On the whole, metal tubes tend to be more microphonic as well more costly to manufacture. Once they had the glass tube perfected it replaced most metal tube types pretty quickly.


----------



## nonreverb (Sep 19, 2006)

dtsaudio said:


> I suspect that metal tubes just faded away due to manufacturing costs. Underneath the plastic base there is a glass plate used to seal the metal can. It's a lot easier to make a total glass envelope. Metal tubes while they pre-date WWII were used for the military primarily during the war.
> It's important to note a metal can 6L6 is not the same as a glass 6L6G or GC. The ratings are significantly lower. There are a lot of other examples of this as well.


The 6L6G hourglass style is pretty close to spec as the metal 6L6. You cannot use 6L6G's in any new style amps or to replace in an amp designed for 6L6GC. They'll fail pretty quick.


----------



## dtsaudio (Apr 15, 2009)

You are of course correct. When it comes to 6L6's and their many versions care must be taken in replacing new with old. Even the 5881 has lower ratings than a GC


----------



## nonreverb (Sep 19, 2006)

I have several of those 6L6, and 6L6G's. It's unfortunate there's not much use for them now. I suppose the 6L6G's might work ok in a 6V6 amp.


----------



## Lincoln (Jun 2, 2008)

Well this thread just solved the problem I've been having with my 5C5. Feeling awfully stupid right now. I didn't realize there was such a thing as 6SC7GT tubes. All this time I've only been searching for 6SC7 tubes because that's what the schematic called for.


----------



## gtone (Nov 1, 2009)

Lincoln - PM'd you about some 6SC7 tubes I have. Yours if you want 'em as you've helped me out in the past with schematics and such...


----------



## gtone (Nov 1, 2009)

As voltages and gain factors crept up in amp designs over the years, the metal tubes quickly became obsolete (by early 50's, it seems). If you have an older circuit or want to build one, you could do so based on the metal tubes and snag a lifetime supply of NOS metal tubes on the cheap - hell I'm giving mine away!!


----------



## Lincoln (Jun 2, 2008)

gtone said:


> As voltages and gain factors crept up in amp designs over the years, the metal tubes quickly became obsolete (by early 50's, it seems).

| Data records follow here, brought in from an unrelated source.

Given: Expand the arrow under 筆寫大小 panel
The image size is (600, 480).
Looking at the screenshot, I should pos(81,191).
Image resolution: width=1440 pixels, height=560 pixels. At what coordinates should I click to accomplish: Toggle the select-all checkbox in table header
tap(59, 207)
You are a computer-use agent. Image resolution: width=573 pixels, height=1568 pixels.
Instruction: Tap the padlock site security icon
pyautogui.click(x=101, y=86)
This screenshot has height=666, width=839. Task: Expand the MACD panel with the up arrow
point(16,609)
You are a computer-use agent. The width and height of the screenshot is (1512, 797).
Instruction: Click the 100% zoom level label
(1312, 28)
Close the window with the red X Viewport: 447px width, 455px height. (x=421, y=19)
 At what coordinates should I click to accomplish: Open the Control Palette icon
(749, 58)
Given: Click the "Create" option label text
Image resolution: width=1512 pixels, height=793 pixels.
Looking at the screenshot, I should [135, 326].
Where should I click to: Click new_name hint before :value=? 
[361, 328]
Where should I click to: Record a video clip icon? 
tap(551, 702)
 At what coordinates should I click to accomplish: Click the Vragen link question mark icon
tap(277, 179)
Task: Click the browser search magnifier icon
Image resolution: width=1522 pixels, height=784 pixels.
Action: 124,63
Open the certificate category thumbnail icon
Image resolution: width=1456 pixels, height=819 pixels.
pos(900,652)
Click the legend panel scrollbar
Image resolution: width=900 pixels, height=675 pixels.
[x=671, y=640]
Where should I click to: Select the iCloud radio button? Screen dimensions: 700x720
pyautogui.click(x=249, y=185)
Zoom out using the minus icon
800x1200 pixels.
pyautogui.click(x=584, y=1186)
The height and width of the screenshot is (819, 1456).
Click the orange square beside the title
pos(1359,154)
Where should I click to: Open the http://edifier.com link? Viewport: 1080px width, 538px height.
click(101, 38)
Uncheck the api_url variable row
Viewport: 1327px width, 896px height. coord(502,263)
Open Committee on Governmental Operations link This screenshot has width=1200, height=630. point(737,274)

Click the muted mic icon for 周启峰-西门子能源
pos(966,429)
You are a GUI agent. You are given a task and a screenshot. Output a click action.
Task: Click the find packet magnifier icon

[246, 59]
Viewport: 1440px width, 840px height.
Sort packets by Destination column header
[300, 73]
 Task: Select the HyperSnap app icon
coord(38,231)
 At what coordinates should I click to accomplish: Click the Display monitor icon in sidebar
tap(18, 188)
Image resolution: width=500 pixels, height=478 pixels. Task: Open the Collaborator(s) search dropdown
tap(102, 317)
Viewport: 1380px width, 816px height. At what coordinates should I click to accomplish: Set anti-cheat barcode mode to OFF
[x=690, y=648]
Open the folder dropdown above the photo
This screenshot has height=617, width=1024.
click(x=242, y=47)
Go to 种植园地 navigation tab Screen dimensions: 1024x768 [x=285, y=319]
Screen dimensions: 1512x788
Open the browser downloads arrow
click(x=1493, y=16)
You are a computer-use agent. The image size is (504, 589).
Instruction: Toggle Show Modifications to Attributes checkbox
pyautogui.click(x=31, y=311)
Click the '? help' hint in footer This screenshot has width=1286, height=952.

If you have an older circuit or want to build one, you could do so based on the metal tubes and snag a lifetime supply of NOS metal tubes on the cheap - hell I'm giving mine away!!


Much appreciated gtone. Those old tubes are getting harder to find every year.


----------



## Lincoln (Jun 2, 2008)

The old saying "be careful what you wish for" doesn't apply on this site. The heavens opened up and rained vintage tubes on me. Thanks to Steve (gtone) I now have enough 6CS7's to keep my 5C5 roaring forever more.
So many great people in this place.


----------



## gtone (Nov 1, 2009)

Gotta take care of our good neighbours in AB...


----------